__Data lines__.
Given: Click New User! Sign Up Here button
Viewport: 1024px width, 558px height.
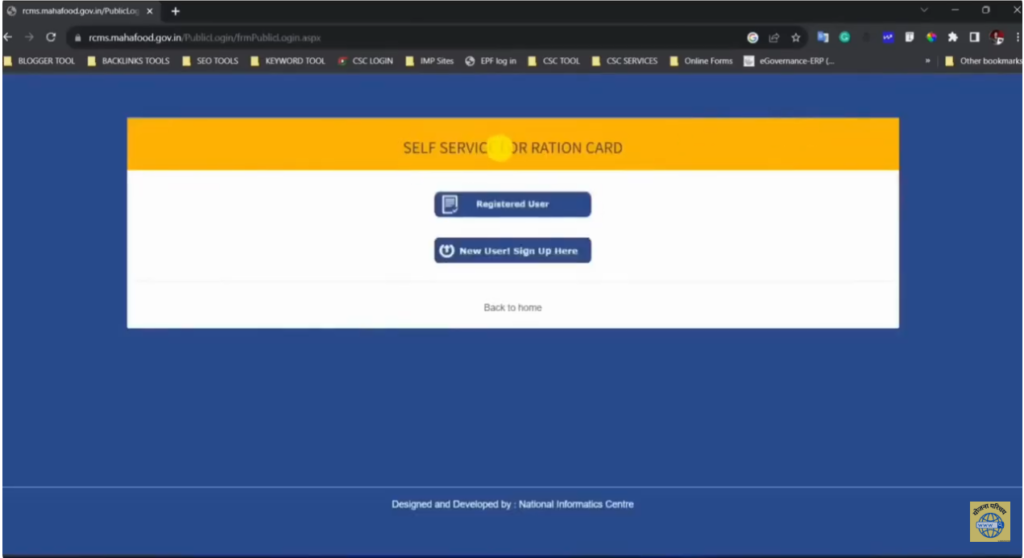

* * *

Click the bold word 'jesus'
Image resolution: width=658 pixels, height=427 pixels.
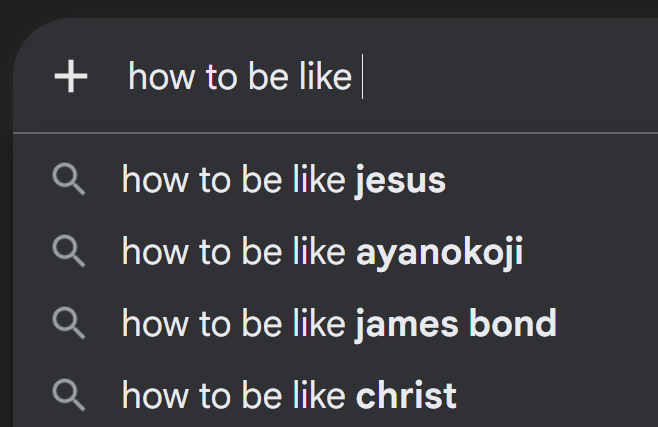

--

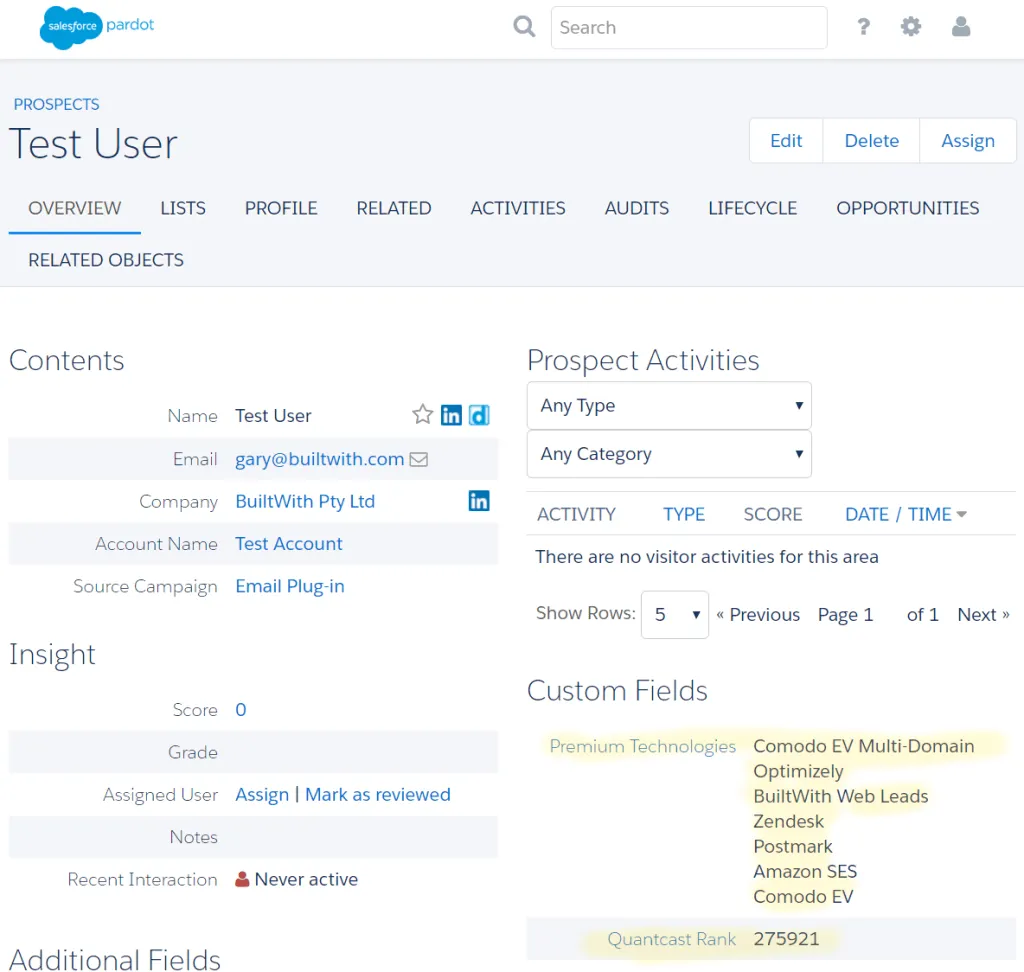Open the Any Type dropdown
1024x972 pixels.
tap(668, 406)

__Exercise description__.
Render the stretch from the line containing "Click the bold word 'jesus'" through the line containing "Image resolution: width=658" as a Markdown table with the columns Number and Line, omitting any blank lines.

__Answer below__.
| Number | Line |
|---|---|
| 1 | Click the bold word 'jesus' |
| 2 | Image resolution: width=658 pixels, height=427 pixels. |